> **Aim of the exercise**: For every record below, write out an exact copy.

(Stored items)
━━━━━━━━━━━━━━━━━━━━━━━━━━━━━━
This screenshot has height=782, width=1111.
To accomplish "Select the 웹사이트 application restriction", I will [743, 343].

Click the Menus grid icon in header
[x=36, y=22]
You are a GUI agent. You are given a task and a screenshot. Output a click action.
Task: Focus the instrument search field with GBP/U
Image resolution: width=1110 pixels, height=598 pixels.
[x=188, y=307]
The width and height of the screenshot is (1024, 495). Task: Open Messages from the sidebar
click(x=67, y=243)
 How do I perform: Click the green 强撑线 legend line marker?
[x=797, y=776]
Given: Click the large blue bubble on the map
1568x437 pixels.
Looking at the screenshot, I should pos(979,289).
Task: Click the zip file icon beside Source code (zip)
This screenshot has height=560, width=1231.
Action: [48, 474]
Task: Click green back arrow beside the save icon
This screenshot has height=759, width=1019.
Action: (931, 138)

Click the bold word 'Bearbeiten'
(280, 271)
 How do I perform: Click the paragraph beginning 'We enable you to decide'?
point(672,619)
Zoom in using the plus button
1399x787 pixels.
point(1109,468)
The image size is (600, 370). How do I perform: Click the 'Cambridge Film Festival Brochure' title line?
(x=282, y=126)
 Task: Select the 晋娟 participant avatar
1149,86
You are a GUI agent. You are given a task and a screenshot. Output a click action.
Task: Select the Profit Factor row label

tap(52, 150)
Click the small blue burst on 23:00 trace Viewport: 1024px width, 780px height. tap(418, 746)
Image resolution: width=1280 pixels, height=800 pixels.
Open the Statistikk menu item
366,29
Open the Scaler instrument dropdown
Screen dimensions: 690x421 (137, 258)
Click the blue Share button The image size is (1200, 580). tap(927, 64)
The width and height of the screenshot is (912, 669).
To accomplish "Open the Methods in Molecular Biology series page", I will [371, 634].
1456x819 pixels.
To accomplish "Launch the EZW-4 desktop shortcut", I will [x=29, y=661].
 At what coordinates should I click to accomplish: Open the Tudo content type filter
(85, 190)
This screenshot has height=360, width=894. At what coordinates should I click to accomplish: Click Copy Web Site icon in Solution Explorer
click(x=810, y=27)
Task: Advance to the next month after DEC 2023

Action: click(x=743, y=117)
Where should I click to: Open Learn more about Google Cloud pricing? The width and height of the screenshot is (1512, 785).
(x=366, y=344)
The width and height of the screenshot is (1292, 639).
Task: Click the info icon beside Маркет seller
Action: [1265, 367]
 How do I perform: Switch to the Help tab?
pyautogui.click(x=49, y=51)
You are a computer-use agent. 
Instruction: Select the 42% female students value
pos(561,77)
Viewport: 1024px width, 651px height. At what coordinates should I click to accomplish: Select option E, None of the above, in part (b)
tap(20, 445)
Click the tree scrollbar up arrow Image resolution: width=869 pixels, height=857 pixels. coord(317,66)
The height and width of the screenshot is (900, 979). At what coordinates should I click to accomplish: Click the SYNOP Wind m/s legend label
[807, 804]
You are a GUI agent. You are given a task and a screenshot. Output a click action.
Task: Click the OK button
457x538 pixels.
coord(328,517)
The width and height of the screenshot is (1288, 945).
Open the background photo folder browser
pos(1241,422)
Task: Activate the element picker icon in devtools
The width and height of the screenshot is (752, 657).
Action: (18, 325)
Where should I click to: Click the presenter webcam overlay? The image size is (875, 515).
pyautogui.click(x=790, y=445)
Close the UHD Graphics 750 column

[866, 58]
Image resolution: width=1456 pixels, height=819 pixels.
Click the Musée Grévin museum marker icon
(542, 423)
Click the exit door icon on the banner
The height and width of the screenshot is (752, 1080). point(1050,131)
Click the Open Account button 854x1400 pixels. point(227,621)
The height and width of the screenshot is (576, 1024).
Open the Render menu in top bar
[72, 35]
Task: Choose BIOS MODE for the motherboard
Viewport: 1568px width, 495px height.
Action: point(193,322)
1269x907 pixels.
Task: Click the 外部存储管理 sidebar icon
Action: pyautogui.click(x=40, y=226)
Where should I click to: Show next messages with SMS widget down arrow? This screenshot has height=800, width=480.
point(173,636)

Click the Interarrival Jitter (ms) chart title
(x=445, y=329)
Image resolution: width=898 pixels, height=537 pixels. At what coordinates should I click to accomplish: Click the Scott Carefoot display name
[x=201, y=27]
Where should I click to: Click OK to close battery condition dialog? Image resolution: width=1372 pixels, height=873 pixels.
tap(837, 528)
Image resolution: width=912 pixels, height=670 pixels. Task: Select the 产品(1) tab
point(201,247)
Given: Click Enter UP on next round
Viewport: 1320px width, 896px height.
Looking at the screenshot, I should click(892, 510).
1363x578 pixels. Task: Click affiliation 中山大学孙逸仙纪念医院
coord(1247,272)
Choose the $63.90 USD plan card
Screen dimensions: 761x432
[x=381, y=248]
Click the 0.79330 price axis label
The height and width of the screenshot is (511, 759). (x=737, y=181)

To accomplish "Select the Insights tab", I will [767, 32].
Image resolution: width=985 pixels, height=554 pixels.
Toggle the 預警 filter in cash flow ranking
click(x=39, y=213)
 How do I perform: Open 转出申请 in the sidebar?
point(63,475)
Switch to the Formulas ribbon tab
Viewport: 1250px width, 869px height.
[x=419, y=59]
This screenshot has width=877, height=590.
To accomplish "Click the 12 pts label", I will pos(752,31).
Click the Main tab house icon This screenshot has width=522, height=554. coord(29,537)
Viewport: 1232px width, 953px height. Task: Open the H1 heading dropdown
━━━━━━━━━━━━━━━━━━━━━━━━━━━━━━
> **Reply**:
This screenshot has height=782, width=1111.
To accomplish "Select the 웹사이트 application restriction", I will [743, 343].

Click the Menus grid icon in header
[x=36, y=22]
You are a GUI agent. You are given a task and a screenshot. Output a click action.
Task: Focus the instrument search field with GBP/U
Image resolution: width=1110 pixels, height=598 pixels.
[x=188, y=307]
The width and height of the screenshot is (1024, 495). Task: Open Messages from the sidebar
click(x=67, y=243)
 How do I perform: Click the green 强撑线 legend line marker?
[x=797, y=776]
Given: Click the large blue bubble on the map
1568x437 pixels.
Looking at the screenshot, I should pos(979,289).
Task: Click the zip file icon beside Source code (zip)
This screenshot has height=560, width=1231.
Action: [48, 474]
Task: Click green back arrow beside the save icon
This screenshot has height=759, width=1019.
Action: (931, 138)

Click the bold word 'Bearbeiten'
(280, 271)
 How do I perform: Click the paragraph beginning 'We enable you to decide'?
point(672,619)
Zoom in using the plus button
1399x787 pixels.
point(1109,468)
The image size is (600, 370). How do I perform: Click the 'Cambridge Film Festival Brochure' title line?
(x=282, y=126)
 Task: Select the 晋娟 participant avatar
1149,86
You are a GUI agent. You are given a task and a screenshot. Output a click action.
Task: Select the Profit Factor row label

tap(52, 150)
Click the small blue burst on 23:00 trace Viewport: 1024px width, 780px height. tap(418, 746)
Image resolution: width=1280 pixels, height=800 pixels.
Open the Statistikk menu item
366,29
Open the Scaler instrument dropdown
Screen dimensions: 690x421 (137, 258)
Click the blue Share button The image size is (1200, 580). tap(927, 64)
The width and height of the screenshot is (912, 669).
To accomplish "Open the Methods in Molecular Biology series page", I will [371, 634].
1456x819 pixels.
To accomplish "Launch the EZW-4 desktop shortcut", I will [x=29, y=661].
 At what coordinates should I click to accomplish: Open the Tudo content type filter
(85, 190)
This screenshot has height=360, width=894. At what coordinates should I click to accomplish: Click Copy Web Site icon in Solution Explorer
click(x=810, y=27)
Task: Advance to the next month after DEC 2023

Action: click(x=743, y=117)
Where should I click to: Open Learn more about Google Cloud pricing? The width and height of the screenshot is (1512, 785).
(x=366, y=344)
The width and height of the screenshot is (1292, 639).
Task: Click the info icon beside Маркет seller
Action: [1265, 367]
 How do I perform: Switch to the Help tab?
pyautogui.click(x=49, y=51)
You are a computer-use agent. 
Instruction: Select the 42% female students value
pos(561,77)
Viewport: 1024px width, 651px height. At what coordinates should I click to accomplish: Select option E, None of the above, in part (b)
tap(20, 445)
Click the tree scrollbar up arrow Image resolution: width=869 pixels, height=857 pixels. coord(317,66)
The height and width of the screenshot is (900, 979). At what coordinates should I click to accomplish: Click the SYNOP Wind m/s legend label
[807, 804]
You are a GUI agent. You are given a task and a screenshot. Output a click action.
Task: Click the OK button
457x538 pixels.
coord(328,517)
The width and height of the screenshot is (1288, 945).
Open the background photo folder browser
pos(1241,422)
Task: Activate the element picker icon in devtools
The width and height of the screenshot is (752, 657).
Action: (18, 325)
Where should I click to: Click the presenter webcam overlay? The image size is (875, 515).
pyautogui.click(x=790, y=445)
Close the UHD Graphics 750 column

[866, 58]
Image resolution: width=1456 pixels, height=819 pixels.
Click the Musée Grévin museum marker icon
(542, 423)
Click the exit door icon on the banner
The height and width of the screenshot is (752, 1080). point(1050,131)
Click the Open Account button 854x1400 pixels. point(227,621)
The height and width of the screenshot is (576, 1024).
Open the Render menu in top bar
[72, 35]
Task: Choose BIOS MODE for the motherboard
Viewport: 1568px width, 495px height.
Action: point(193,322)
1269x907 pixels.
Task: Click the 外部存储管理 sidebar icon
Action: pyautogui.click(x=40, y=226)
Where should I click to: Show next messages with SMS widget down arrow? This screenshot has height=800, width=480.
point(173,636)

Click the Interarrival Jitter (ms) chart title
(x=445, y=329)
Image resolution: width=898 pixels, height=537 pixels. At what coordinates should I click to accomplish: Click the Scott Carefoot display name
[x=201, y=27]
Where should I click to: Click OK to close battery condition dialog? Image resolution: width=1372 pixels, height=873 pixels.
tap(837, 528)
Image resolution: width=912 pixels, height=670 pixels. Task: Select the 产品(1) tab
point(201,247)
Given: Click Enter UP on next round
Viewport: 1320px width, 896px height.
Looking at the screenshot, I should click(892, 510).
1363x578 pixels. Task: Click affiliation 中山大学孙逸仙纪念医院
coord(1247,272)
Choose the $63.90 USD plan card
Screen dimensions: 761x432
[x=381, y=248]
Click the 0.79330 price axis label
The height and width of the screenshot is (511, 759). (x=737, y=181)

To accomplish "Select the Insights tab", I will [767, 32].
Image resolution: width=985 pixels, height=554 pixels.
Toggle the 預警 filter in cash flow ranking
click(x=39, y=213)
 How do I perform: Open 转出申请 in the sidebar?
point(63,475)
Switch to the Formulas ribbon tab
Viewport: 1250px width, 869px height.
[x=419, y=59]
This screenshot has width=877, height=590.
To accomplish "Click the 12 pts label", I will pos(752,31).
Click the Main tab house icon This screenshot has width=522, height=554. coord(29,537)
Viewport: 1232px width, 953px height. Task: Open the H1 heading dropdown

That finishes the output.